Friday, December 9, 2011

Mysore: Chamundi Revisited

The best way up Chamundi Hill is to walk the steps: 1,180 hundred rough-hewn stone steps that lead the way to the great temple for the patron (& very fierce) goddess of Mysore, Chamundeshwari, on top of the 1000 meter hill that rises over the city. Behind the Chamundaswari temple is another, less populated Shiva temple. Six hundred steps down the hill from Chamundaswari is a Nandi bull sculpture and the Shiva Cave Temple. The hill has a rich history and is a place of pilgrimage for Shiva and Chamundeshwari devotees alike as well as tourists.
A special and much loved by yoga students Swamiji has manned the Shiva Cave Temple for well over a decade. Yoga students and teachers who traveled to Mysore long before I came here led me to both the Ashtanga Institute and the Shiva Cave Temple. My first yoga teacher knew Swamiji quite well. He played tapes of Swamiji chanting during our class, so I knew the voice before I met the man. Slight, barefoot and with long hair and a graying beard, Swamiji has the jolly, seen-it-all demeanor of Santa Claus. Many many people come to his Cave, to pay homage to Shiva and often seek guidance from Swamiji.  I instantly feel elevated in his presence and make it a point to go see him when I’m here, if just to talk about the news or whose winning the cricket game as much as any weighty spiritual concerns of the moment.
And of course Chamundi Hill, is …Chamundi Hill. Rising over the city, the top is a hive of industry catered to tourests and devotees alike. Vendors sell flowers, sculptures, prayer bracelets, stuffed animals, coconuts, food…you name it. As with most attractions, a definite element of spiritual theme park has gone up in the shadow of the beautiful temple. 
While I've walked up Chamundi hill on several occasions, that generally takes a bit of planning. The most comfortable (and expensive) way to get up Chamundi is to drive or to get a ride from a friend.
When it comes to transportation in India, I am a wimp. I do not drive. I do not rent a motorcycle or a scooter. I walk. I take rickshaws. Sometimes I ride on the back of a friend's scooter or motorcycle. Very occasionally, I hire a driver for a longer trip. Yesterday, a wise friend introduced to the local bus.
Bus #201, which takes passengers from downtown Mysore to the top of Chamundi hill, was air-conditioned and had speakers blaring songs to the goddess. Instead of haggling with a rickshaw driver over the faire, we handed a buss attendant 25 rupees for two and sat back in cushioned seats. We were the only Westerners on the bus. In front of me, a woman with jasmine in her hair sat with her school age son.  The road is windy up Chamundi hill, and as it corkscrews up the mountain, a vista opens up of the city of Mysore and beyond. The bus was modern but the roads are still all-India: I had to talk myself out of feeling scared as we rounded sharp corners to see oncoming scooters, tour buses, monkeys and the occasional pedestrian.
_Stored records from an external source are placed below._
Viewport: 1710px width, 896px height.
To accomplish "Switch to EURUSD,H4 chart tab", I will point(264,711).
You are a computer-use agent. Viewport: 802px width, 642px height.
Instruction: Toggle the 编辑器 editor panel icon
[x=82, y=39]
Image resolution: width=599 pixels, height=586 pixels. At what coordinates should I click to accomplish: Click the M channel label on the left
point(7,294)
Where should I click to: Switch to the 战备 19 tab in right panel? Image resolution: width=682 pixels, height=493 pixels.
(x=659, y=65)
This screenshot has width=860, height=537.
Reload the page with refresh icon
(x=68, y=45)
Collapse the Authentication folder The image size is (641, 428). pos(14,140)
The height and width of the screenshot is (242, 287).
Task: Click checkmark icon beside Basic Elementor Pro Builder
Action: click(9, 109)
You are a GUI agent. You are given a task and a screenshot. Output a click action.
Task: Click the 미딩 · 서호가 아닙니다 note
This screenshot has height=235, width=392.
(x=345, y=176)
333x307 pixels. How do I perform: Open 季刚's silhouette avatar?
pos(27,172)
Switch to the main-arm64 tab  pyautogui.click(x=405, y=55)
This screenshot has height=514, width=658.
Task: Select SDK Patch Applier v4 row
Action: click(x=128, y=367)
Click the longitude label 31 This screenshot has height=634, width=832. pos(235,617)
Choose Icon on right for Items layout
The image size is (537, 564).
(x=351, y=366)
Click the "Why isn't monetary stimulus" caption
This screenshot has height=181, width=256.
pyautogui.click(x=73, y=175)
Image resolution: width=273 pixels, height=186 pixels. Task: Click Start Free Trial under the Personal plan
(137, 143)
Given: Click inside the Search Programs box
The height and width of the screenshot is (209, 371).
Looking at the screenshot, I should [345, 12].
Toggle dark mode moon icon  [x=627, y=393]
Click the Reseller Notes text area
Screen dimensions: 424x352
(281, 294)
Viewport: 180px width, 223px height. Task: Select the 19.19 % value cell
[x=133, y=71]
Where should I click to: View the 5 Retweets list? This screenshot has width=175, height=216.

Swamiji wasn’t at the Cave Temple, the space instead staffed by a younger sadhu in a white dhoti and beads. The young sadhu nodded to us, gave us prasad and continued chanting a low prayer to Shiva. He appeared to be counting as he touched his thumb to each finger as he chanted. I asked him if Swamiji was around and he said he’d gone to Mangalore. Then he offered us tea.

During my first visit to India, I’d sit in the back of the cave with a friend who spent many hours in service to the business of the Cave Temple while Swami did the morning pujas. Each day he chanted 45 minutes of prayers while cleaning the figurines and sculptures that formed the altar. I recognized some of the chants from the long-ago tapes played by my yoga teacher. The space feels divinated from the continual stream of prayer. 

The young sadhu disappeared for a few minutes and returned with small tin cups of sweet creamy chai. We sat sipping our tea, watching other devotees bend down to walk through the low entrance to the cave, bow to the Shiva altar then touch their fingers to the red powder and mark their forehead.  The sadhu nodded, doled out more prasad, his prayers never stopping.
Eventually, we finished our tea, thanked the sadhu and walked outside to wait for the bus. We'd be back.